(Records from a data source)
----------------

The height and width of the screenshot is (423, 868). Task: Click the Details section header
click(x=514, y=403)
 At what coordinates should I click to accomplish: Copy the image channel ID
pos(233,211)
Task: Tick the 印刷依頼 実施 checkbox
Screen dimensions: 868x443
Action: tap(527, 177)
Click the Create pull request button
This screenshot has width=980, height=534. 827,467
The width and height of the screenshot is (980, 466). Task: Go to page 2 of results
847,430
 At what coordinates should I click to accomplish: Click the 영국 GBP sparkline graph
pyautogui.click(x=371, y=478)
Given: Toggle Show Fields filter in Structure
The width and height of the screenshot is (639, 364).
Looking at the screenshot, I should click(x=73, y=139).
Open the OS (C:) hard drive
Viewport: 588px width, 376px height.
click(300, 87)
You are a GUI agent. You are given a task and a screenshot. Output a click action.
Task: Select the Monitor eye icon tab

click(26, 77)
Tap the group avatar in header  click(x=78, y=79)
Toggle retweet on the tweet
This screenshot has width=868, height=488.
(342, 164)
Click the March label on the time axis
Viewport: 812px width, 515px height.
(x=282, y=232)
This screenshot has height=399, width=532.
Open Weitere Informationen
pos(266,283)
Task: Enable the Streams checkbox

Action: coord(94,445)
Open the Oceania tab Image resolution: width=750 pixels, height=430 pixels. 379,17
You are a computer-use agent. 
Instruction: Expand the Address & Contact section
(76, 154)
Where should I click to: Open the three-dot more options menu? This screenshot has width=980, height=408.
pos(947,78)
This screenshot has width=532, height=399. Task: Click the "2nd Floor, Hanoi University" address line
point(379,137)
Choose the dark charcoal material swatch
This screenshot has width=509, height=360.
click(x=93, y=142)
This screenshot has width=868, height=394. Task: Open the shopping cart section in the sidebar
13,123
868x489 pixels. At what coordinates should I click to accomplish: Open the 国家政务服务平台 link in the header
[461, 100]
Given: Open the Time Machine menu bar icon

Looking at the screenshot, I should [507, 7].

----------------

## PROBLEM DETAILS:
The entries are to be repeated exactly, with nothing altered.

## RESULT OF THE EXERCISE:
The height and width of the screenshot is (423, 868). Task: Click the Details section header
click(x=514, y=403)
 At what coordinates should I click to accomplish: Copy the image channel ID
pos(233,211)
Task: Tick the 印刷依頼 実施 checkbox
Screen dimensions: 868x443
Action: tap(527, 177)
Click the Create pull request button
This screenshot has width=980, height=534. 827,467
The width and height of the screenshot is (980, 466). Task: Go to page 2 of results
847,430
 At what coordinates should I click to accomplish: Click the 영국 GBP sparkline graph
pyautogui.click(x=371, y=478)
Given: Toggle Show Fields filter in Structure
The width and height of the screenshot is (639, 364).
Looking at the screenshot, I should click(x=73, y=139).
Open the OS (C:) hard drive
Viewport: 588px width, 376px height.
click(300, 87)
You are a GUI agent. You are given a task and a screenshot. Output a click action.
Task: Select the Monitor eye icon tab

click(26, 77)
Tap the group avatar in header  click(x=78, y=79)
Toggle retweet on the tweet
This screenshot has width=868, height=488.
(342, 164)
Click the March label on the time axis
Viewport: 812px width, 515px height.
(x=282, y=232)
This screenshot has height=399, width=532.
Open Weitere Informationen
pos(266,283)
Task: Enable the Streams checkbox

Action: coord(94,445)
Open the Oceania tab Image resolution: width=750 pixels, height=430 pixels. 379,17
You are a computer-use agent. 
Instruction: Expand the Address & Contact section
(76, 154)
Where should I click to: Open the three-dot more options menu? This screenshot has width=980, height=408.
pos(947,78)
This screenshot has width=532, height=399. Task: Click the "2nd Floor, Hanoi University" address line
point(379,137)
Choose the dark charcoal material swatch
This screenshot has width=509, height=360.
click(x=93, y=142)
This screenshot has width=868, height=394. Task: Open the shopping cart section in the sidebar
13,123
868x489 pixels. At what coordinates should I click to accomplish: Open the 国家政务服务平台 link in the header
[461, 100]
Given: Open the Time Machine menu bar icon

Looking at the screenshot, I should [507, 7].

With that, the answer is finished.